Print the material word for word, from its start through the line containing "click(x=468, y=230)", and leave out the pictures.

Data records
▬▬▬▬▬▬

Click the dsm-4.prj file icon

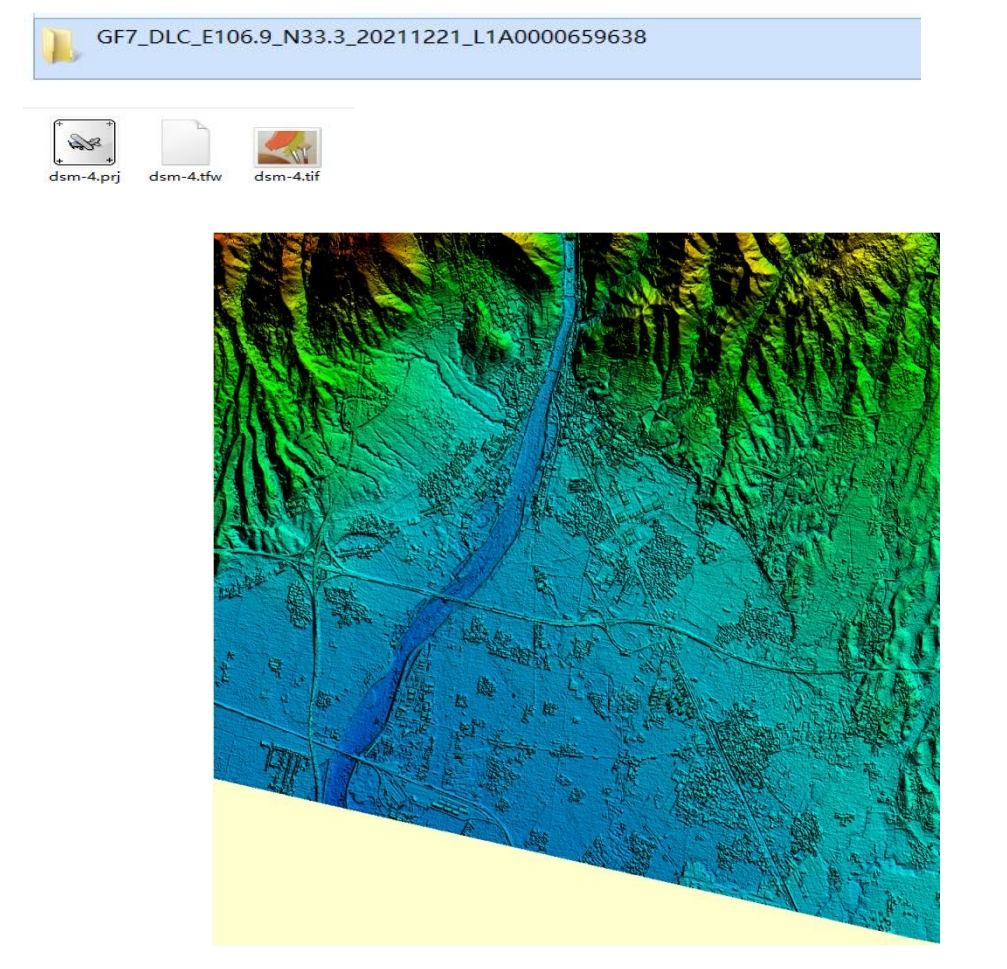(84, 145)
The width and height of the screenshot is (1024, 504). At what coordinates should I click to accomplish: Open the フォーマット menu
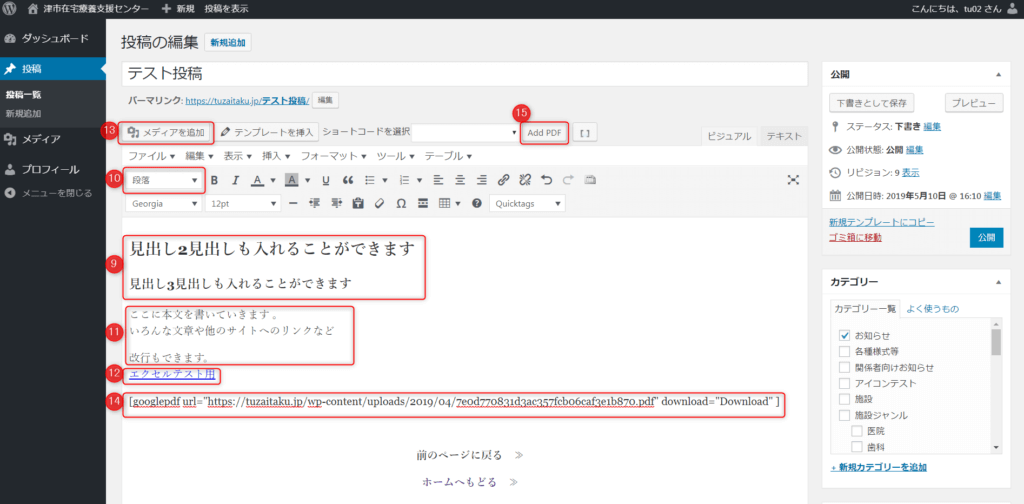[335, 157]
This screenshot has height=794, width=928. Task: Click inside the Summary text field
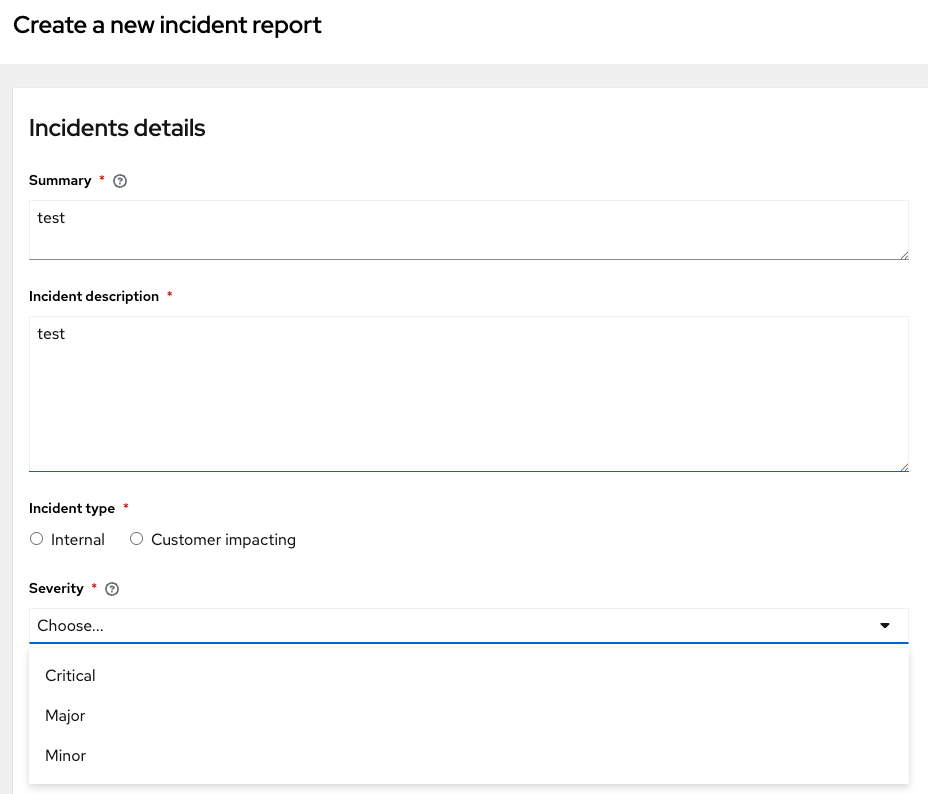click(x=468, y=230)
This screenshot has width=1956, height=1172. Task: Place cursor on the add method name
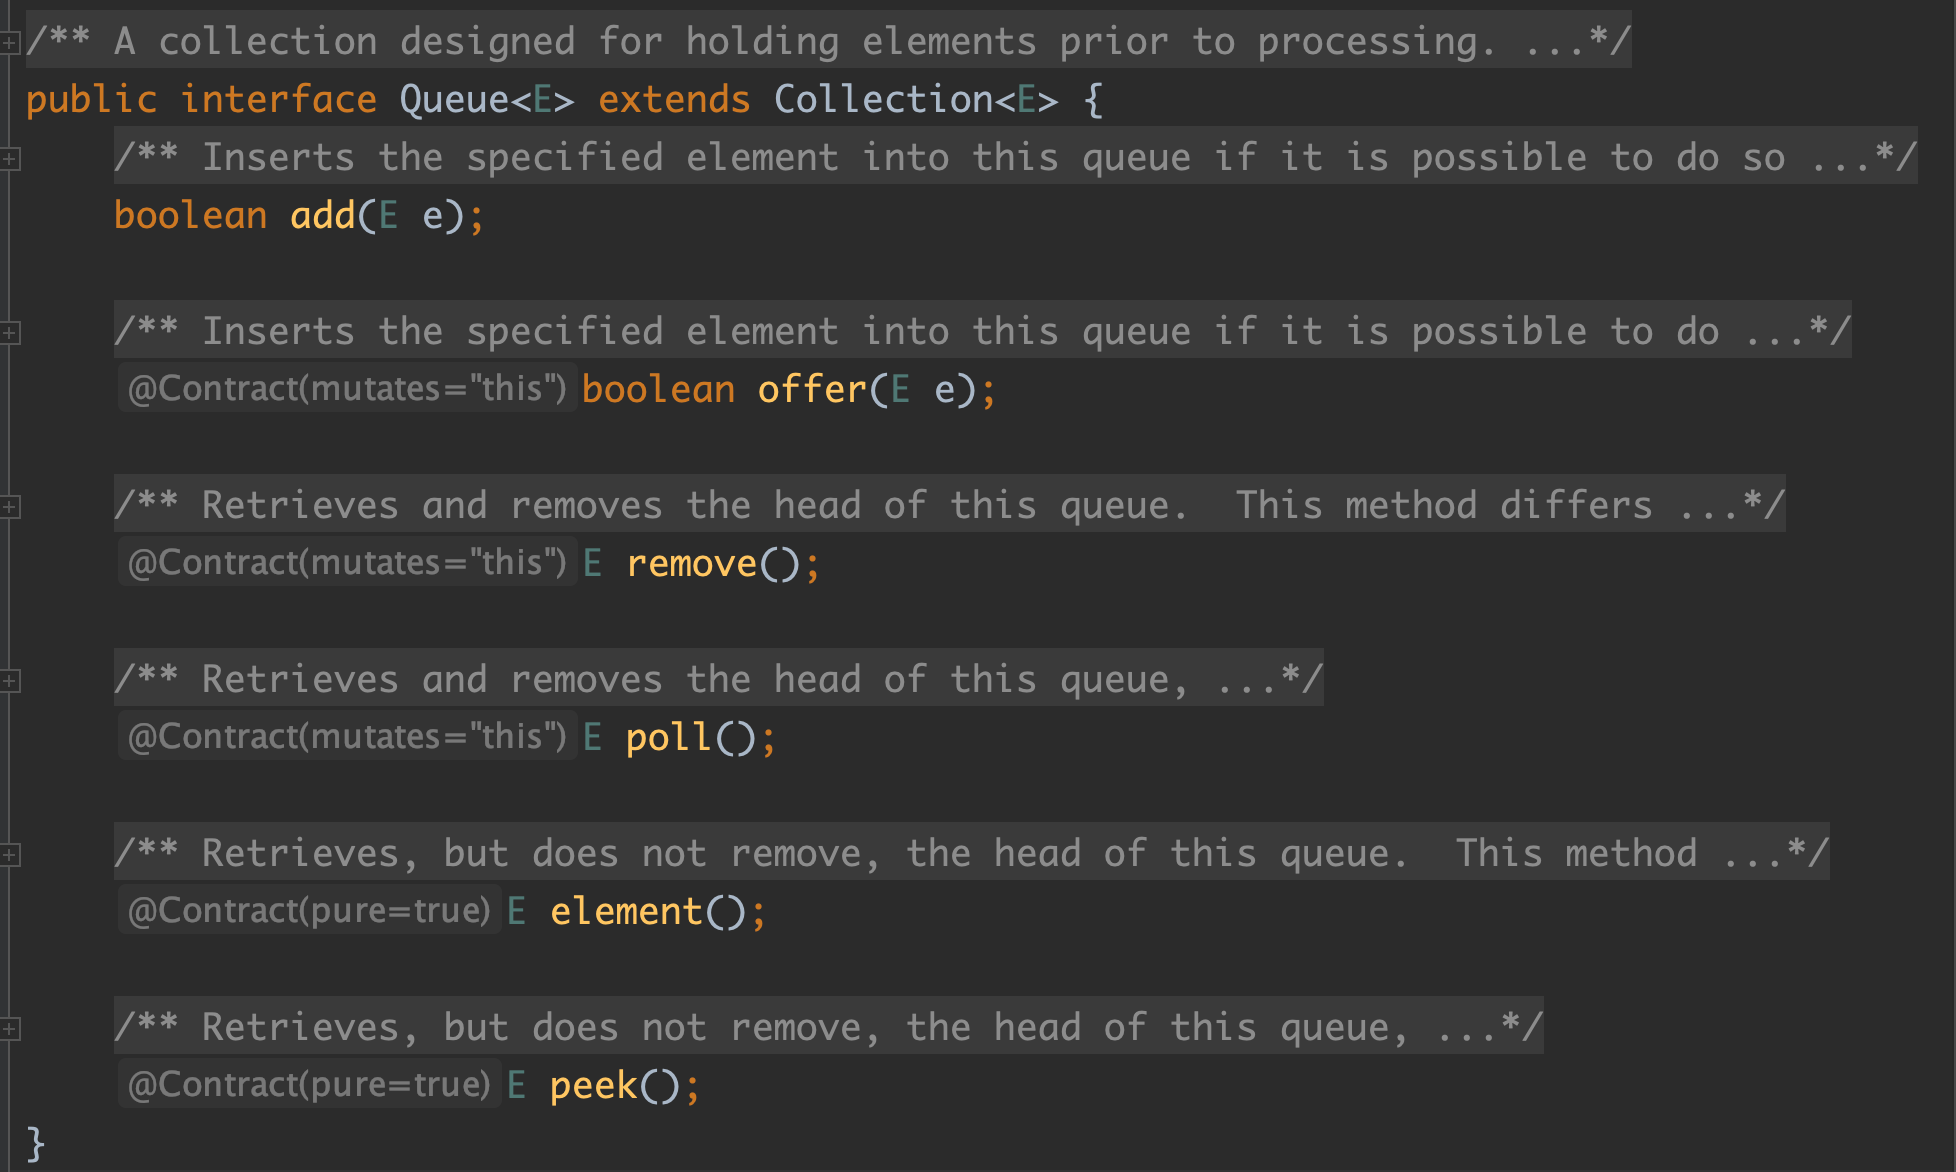coord(322,216)

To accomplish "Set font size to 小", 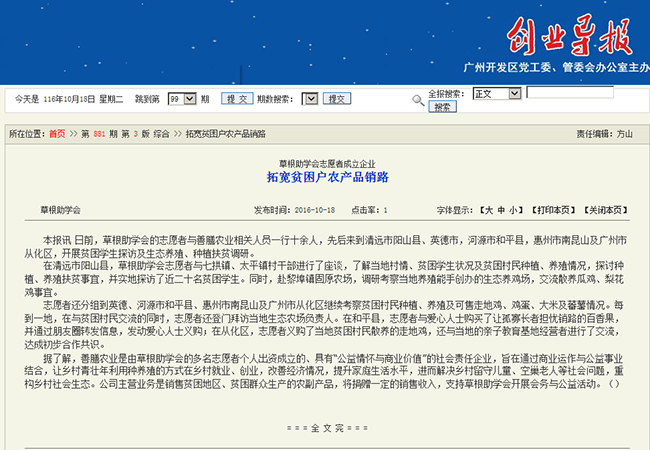I will pyautogui.click(x=513, y=211).
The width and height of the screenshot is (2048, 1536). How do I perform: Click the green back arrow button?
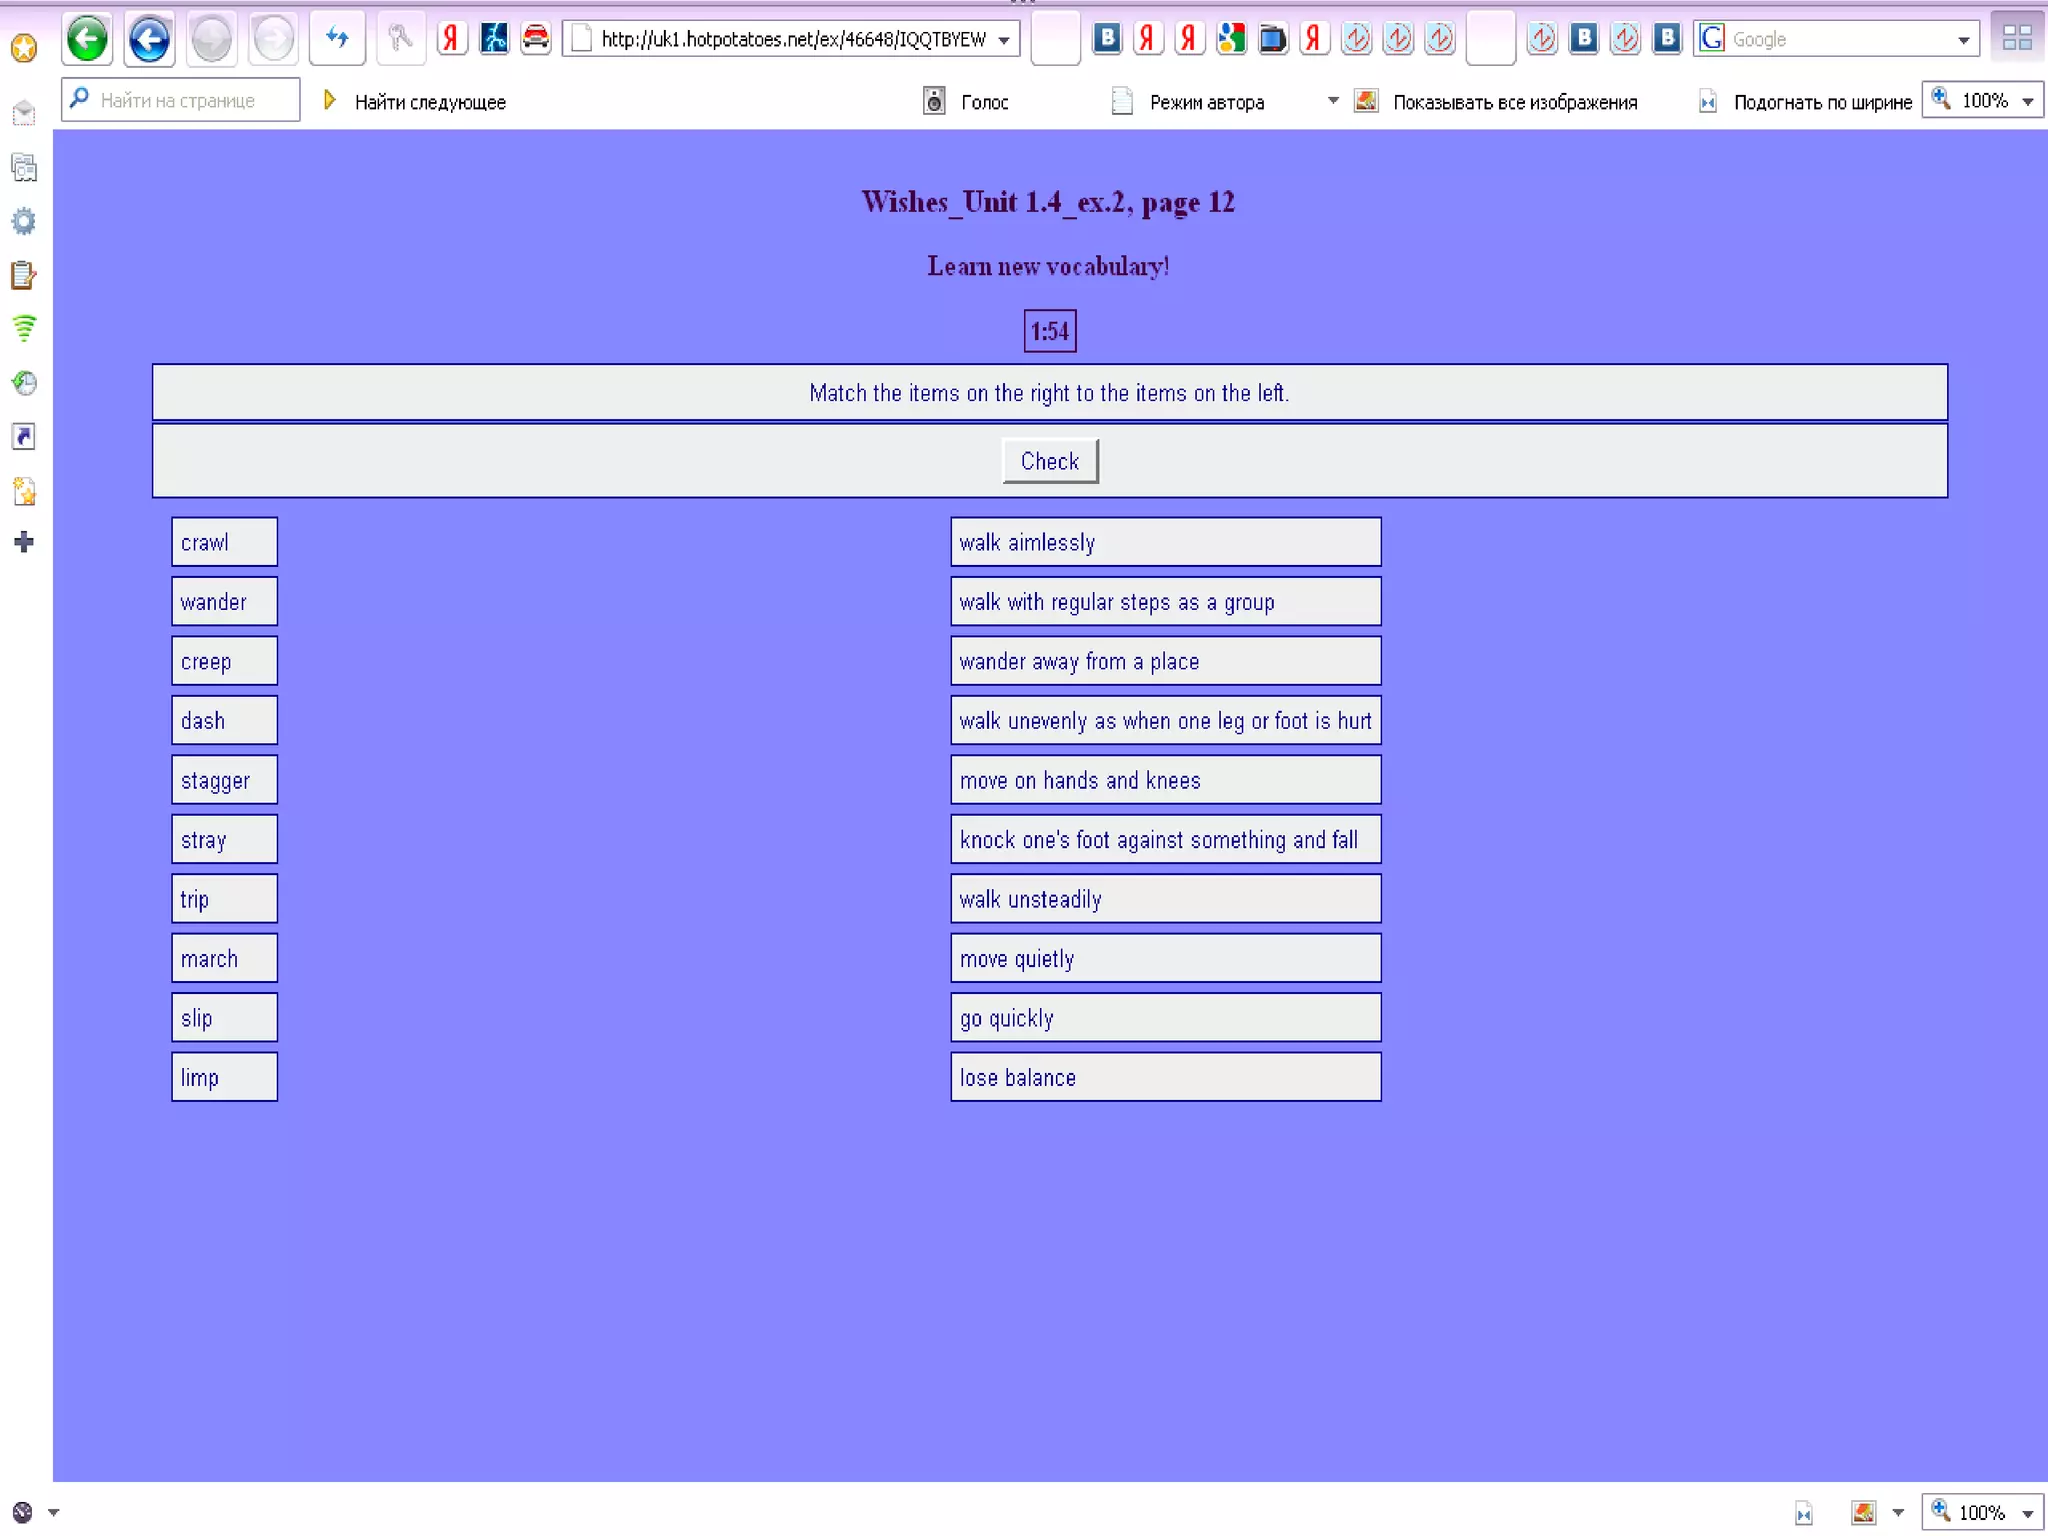pos(87,40)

▬▬▬▬▬▬

= EXERCISE OUTPUT =
Click the dsm-4.prj file icon

(84, 145)
The width and height of the screenshot is (1024, 504). At what coordinates should I click to accomplish: Open the フォーマット menu
[335, 157]
This screenshot has height=794, width=928. Task: Click inside the Summary text field
click(x=468, y=230)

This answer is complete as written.